### Material provided
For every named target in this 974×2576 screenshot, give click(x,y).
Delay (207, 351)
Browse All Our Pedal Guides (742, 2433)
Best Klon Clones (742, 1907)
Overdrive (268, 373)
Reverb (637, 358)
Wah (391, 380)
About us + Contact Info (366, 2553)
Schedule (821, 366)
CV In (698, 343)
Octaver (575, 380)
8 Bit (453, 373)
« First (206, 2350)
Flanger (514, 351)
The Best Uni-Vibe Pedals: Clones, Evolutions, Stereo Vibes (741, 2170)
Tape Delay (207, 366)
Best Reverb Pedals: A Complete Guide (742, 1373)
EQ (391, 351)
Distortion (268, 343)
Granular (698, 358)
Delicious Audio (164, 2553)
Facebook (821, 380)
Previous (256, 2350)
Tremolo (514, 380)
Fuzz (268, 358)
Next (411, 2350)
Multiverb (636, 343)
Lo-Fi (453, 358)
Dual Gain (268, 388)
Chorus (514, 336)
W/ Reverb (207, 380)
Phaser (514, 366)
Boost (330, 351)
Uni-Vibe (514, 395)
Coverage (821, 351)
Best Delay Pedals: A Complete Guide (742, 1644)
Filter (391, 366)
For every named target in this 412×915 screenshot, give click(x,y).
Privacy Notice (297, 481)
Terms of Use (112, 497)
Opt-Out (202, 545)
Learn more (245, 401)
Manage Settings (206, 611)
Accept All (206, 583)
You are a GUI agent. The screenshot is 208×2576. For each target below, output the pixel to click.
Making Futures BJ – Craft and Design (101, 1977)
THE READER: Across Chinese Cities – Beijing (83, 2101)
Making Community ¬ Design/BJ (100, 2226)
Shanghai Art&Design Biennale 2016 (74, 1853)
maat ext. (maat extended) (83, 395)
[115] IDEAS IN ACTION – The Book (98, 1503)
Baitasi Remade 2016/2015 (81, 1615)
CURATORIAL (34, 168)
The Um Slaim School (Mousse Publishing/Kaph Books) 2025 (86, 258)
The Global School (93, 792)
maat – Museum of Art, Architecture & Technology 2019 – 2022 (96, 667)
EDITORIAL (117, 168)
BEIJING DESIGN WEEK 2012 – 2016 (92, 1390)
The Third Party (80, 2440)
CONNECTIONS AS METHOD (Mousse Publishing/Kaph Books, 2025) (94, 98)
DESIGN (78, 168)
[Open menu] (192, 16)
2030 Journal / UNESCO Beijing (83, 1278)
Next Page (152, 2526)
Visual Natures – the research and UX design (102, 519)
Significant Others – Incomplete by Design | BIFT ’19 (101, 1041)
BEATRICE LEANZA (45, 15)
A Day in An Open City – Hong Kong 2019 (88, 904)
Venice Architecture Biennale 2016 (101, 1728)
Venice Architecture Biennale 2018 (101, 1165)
######
The records are to be duplicated in full, with every word kept exactly.

__Answer section__.
For every named target in this 974×2576 screenshot, give click(x,y).
Delay (207, 351)
Browse All Our Pedal Guides (742, 2433)
Best Klon Clones (742, 1907)
Overdrive (268, 373)
Reverb (637, 358)
Wah (391, 380)
About us + Contact Info (366, 2553)
Schedule (821, 366)
CV In (698, 343)
Octaver (575, 380)
8 Bit (453, 373)
« First (206, 2350)
Flanger (514, 351)
The Best Uni-Vibe Pedals: Clones, Evolutions, Stereo Vibes (741, 2170)
Tape Delay (207, 366)
Best Reverb Pedals: A Complete Guide (742, 1373)
EQ (391, 351)
Distortion (268, 343)
Granular (698, 358)
Delicious Audio (164, 2553)
Facebook (821, 380)
Previous (256, 2350)
Tremolo (514, 380)
Fuzz (268, 358)
Next (411, 2350)
Multiverb (636, 343)
Lo-Fi (453, 358)
Dual Gain (268, 388)
Chorus (514, 336)
W/ Reverb (207, 380)
Phaser (514, 366)
Boost (330, 351)
Uni-Vibe (514, 395)
Coverage (821, 351)
Best Delay Pedals: A Complete Guide (742, 1644)
Filter (391, 366)
For every named target in this 412×915 screenshot, give click(x,y).
Privacy Notice (297, 481)
Terms of Use (112, 497)
Opt-Out (202, 545)
Learn more (245, 401)
Manage Settings (206, 611)
Accept All (206, 583)
You are a GUI agent. The screenshot is 208×2576. For each target below, output the pixel to click.
Making Futures BJ – Craft and Design (101, 1977)
THE READER: Across Chinese Cities – Beijing (83, 2101)
Making Community ¬ Design/BJ (100, 2226)
Shanghai Art&Design Biennale 2016 (74, 1853)
maat ext. (maat extended) (83, 395)
[115] IDEAS IN ACTION – The Book (98, 1503)
Baitasi Remade 2016/2015 (81, 1615)
CURATORIAL (34, 168)
The Um Slaim School (Mousse Publishing/Kaph Books) 2025 (86, 258)
The Global School (93, 792)
maat – Museum of Art, Architecture & Technology 2019 – 2022 (96, 667)
EDITORIAL (117, 168)
BEIJING DESIGN WEEK 2012 – 2016 (92, 1390)
The Third Party (80, 2440)
CONNECTIONS AS METHOD (Mousse Publishing/Kaph Books, 2025) (94, 98)
DESIGN (78, 168)
[Open menu] (192, 16)
2030 Journal / UNESCO Beijing (83, 1278)
Next Page (152, 2526)
Visual Natures – the research and UX design (102, 519)
Significant Others – Incomplete by Design | BIFT ’19 (101, 1041)
BEATRICE LEANZA (45, 15)
A Day in An Open City – Hong Kong 2019 (88, 904)
Venice Architecture Biennale 2016 (101, 1728)
Venice Architecture Biennale 2018 (101, 1165)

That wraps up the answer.